In the afternoon we get some new neighbours. They are Jan and Marien, a retired Dutch couple who are heading northwards towards Copenhagen. They have sailed this area many times and know it well.
“Yes, Lyø has to be one of our favourites”, they tell us as we watch the sunset in the evening. “There’s a lot of history here. Did you hear the story about Valdemar the Victorious?”
“No”, we say. “We can’t say we have. Tell us.”
“Well, Valdemar the Victorious was the king of Denmark back in the 1200s”, says Jan. “He started as the Duke of Jutland, and by beating off various challengers for the throne, he was proclaimed Valdemar II, King of Denmark, in 1202.”
“We saw a castle called Valdemar’s Slot in Svendborg”, says the First Mate. “I wonder of that was the same Valdemar?”
“No”, says Marien. “That was a different one. He was about three or four hundred years later.”

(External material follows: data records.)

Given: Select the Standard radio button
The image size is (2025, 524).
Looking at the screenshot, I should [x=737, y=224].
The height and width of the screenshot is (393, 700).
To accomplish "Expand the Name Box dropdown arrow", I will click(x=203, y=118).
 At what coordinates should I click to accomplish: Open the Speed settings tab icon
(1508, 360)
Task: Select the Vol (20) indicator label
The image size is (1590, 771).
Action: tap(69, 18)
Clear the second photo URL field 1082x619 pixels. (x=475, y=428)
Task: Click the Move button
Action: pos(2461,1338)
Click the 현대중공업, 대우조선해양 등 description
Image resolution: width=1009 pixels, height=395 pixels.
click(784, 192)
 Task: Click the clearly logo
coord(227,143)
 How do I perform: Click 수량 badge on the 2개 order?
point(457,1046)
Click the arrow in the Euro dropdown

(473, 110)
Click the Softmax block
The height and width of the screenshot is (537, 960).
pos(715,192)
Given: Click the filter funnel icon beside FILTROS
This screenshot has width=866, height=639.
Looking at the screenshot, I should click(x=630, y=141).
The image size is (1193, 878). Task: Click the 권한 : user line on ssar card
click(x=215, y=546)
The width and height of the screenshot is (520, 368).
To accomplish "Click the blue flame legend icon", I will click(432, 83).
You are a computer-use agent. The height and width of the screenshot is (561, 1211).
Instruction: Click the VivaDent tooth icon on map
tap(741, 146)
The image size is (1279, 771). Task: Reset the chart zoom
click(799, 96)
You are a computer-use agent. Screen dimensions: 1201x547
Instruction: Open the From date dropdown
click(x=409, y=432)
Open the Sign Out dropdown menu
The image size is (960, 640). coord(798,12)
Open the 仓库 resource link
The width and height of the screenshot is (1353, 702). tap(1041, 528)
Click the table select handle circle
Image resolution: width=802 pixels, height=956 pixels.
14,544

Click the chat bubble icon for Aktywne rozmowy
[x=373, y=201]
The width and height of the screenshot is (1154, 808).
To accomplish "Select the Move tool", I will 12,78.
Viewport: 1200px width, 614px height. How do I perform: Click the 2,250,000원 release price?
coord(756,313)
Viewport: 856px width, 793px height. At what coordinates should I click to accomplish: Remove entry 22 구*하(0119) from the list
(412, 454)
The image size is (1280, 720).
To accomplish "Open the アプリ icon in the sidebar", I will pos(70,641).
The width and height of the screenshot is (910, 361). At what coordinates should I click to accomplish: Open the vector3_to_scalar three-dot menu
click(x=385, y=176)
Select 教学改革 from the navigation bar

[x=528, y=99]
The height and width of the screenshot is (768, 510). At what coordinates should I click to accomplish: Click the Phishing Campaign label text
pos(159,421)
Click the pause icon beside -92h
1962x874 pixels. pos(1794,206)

“Anyway, Valdemar II invaded and conquered quite a bit of northern Germany and eventually controlled all the land along the south coast of the Baltic from the Elbe to Danzig”, Jan continues. “He even conquered Estonia to the east of the Baltic.”
“Then, to cut a long story short”, says Marien, “Valdemar was here on Lyø on the 12th of May 1223 hunting with his son Valdemar the Young. They had had a successful day hunting, and had had a large feast in the evening. Then after they had crashed out for the night, he was captured by one of his German nobles, Count Henry of Schwerin, who took him, probably through this very harbour here, back to Schwerin near Hamburg, and imprisoned him. Henry demanded that Valdamar give up all of the land along the south coast of the Baltic and that he became a vassal of the Holy Roman Empire.”
“Of course, the Danish weren’t very keen on that idea, so they declared war”, Jan says. “But they were soundly defeated, and lost all of their German territories. Valdemar even had to pay 44,000 marks to secure his release. He spent the rest of his days back in Denmark developing a code of laws and introducing feudalism to the country, which was good for the nobility but not for the peasants, as they lost all the freeman rights they had had since Viking times.”
“Ah-ha! The 6th of May 1223 explains the date on the memorial stone we saw in the centre of the village yesterday”, I say. “I wondered what the significance of that was.”
“Yes”, says Marien. “The Danish see it as the day marking the unravelling of their ‘Baltic Empire’. They have been a bit sensitive about what is in and what is out of Denmark ever since. It’s not helped by having a large neighbour like Germany right next door.”
In the morning, I set the table for breakfast.
“Do you know where the oat bread got to?”, I say. “I can’t find it anywhere.”
“Ah, I meant to tell you”, says the First Mate. “It was so nice that I had another slice yesterday, then another, and before I knew it, the loaf was gone. I am really sorry.”
The day doesn’t get better. On the way out of our berth, I catch the stern flagpole on one of the rear posts, snapping it off at the base. As it falls towards the water, I manage to grab it before it disappears. I feel a bit like one of those soldiers you read about who risks his life to protect his country’s standard and honour.
“I think I’ll write to the Queen”, I say to the First Mate. “I might even get a medal.”